_Task brief_.
Copy exactly the line that contains "Task: Select the relation" plus all remaining lines of the data, and leave out every line before it.

_Pixel coordinate grounding data_.
____

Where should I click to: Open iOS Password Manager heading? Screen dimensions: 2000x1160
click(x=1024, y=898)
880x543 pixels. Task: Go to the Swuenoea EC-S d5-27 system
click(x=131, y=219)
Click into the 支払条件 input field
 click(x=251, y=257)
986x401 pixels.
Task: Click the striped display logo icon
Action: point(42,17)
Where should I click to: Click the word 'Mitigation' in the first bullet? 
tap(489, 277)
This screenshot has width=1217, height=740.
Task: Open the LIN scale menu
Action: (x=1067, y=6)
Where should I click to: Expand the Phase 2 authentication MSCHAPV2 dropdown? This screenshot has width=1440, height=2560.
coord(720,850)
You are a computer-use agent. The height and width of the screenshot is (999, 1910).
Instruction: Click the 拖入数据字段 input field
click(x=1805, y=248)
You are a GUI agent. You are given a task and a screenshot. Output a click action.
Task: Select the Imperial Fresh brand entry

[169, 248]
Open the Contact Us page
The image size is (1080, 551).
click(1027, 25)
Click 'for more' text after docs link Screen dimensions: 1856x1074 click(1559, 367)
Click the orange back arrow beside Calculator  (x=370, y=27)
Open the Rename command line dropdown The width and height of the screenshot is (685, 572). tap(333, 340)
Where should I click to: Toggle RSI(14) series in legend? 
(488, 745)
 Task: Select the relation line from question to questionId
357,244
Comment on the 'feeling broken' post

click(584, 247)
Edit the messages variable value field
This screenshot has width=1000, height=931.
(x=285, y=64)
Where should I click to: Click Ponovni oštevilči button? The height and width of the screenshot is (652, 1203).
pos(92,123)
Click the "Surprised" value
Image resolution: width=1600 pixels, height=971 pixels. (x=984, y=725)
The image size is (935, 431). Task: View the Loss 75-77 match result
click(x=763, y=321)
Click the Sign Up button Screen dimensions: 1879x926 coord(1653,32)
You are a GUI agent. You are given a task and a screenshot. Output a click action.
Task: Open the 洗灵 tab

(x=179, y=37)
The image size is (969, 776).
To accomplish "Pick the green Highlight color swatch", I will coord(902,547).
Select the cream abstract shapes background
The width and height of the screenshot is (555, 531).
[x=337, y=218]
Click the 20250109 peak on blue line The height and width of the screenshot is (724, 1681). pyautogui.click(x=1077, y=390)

____

_Result of the exercise_.
 Task: Select the relation line from question to questionId
357,244
Comment on the 'feeling broken' post

click(584, 247)
Edit the messages variable value field
This screenshot has width=1000, height=931.
(x=285, y=64)
Where should I click to: Click Ponovni oštevilči button? The height and width of the screenshot is (652, 1203).
pos(92,123)
Click the "Surprised" value
Image resolution: width=1600 pixels, height=971 pixels. (x=984, y=725)
The image size is (935, 431). Task: View the Loss 75-77 match result
click(x=763, y=321)
Click the Sign Up button Screen dimensions: 1879x926 coord(1653,32)
You are a GUI agent. You are given a task and a screenshot. Output a click action.
Task: Open the 洗灵 tab

(x=179, y=37)
The image size is (969, 776).
To accomplish "Pick the green Highlight color swatch", I will coord(902,547).
Select the cream abstract shapes background
The width and height of the screenshot is (555, 531).
[x=337, y=218]
Click the 20250109 peak on blue line The height and width of the screenshot is (724, 1681). pyautogui.click(x=1077, y=390)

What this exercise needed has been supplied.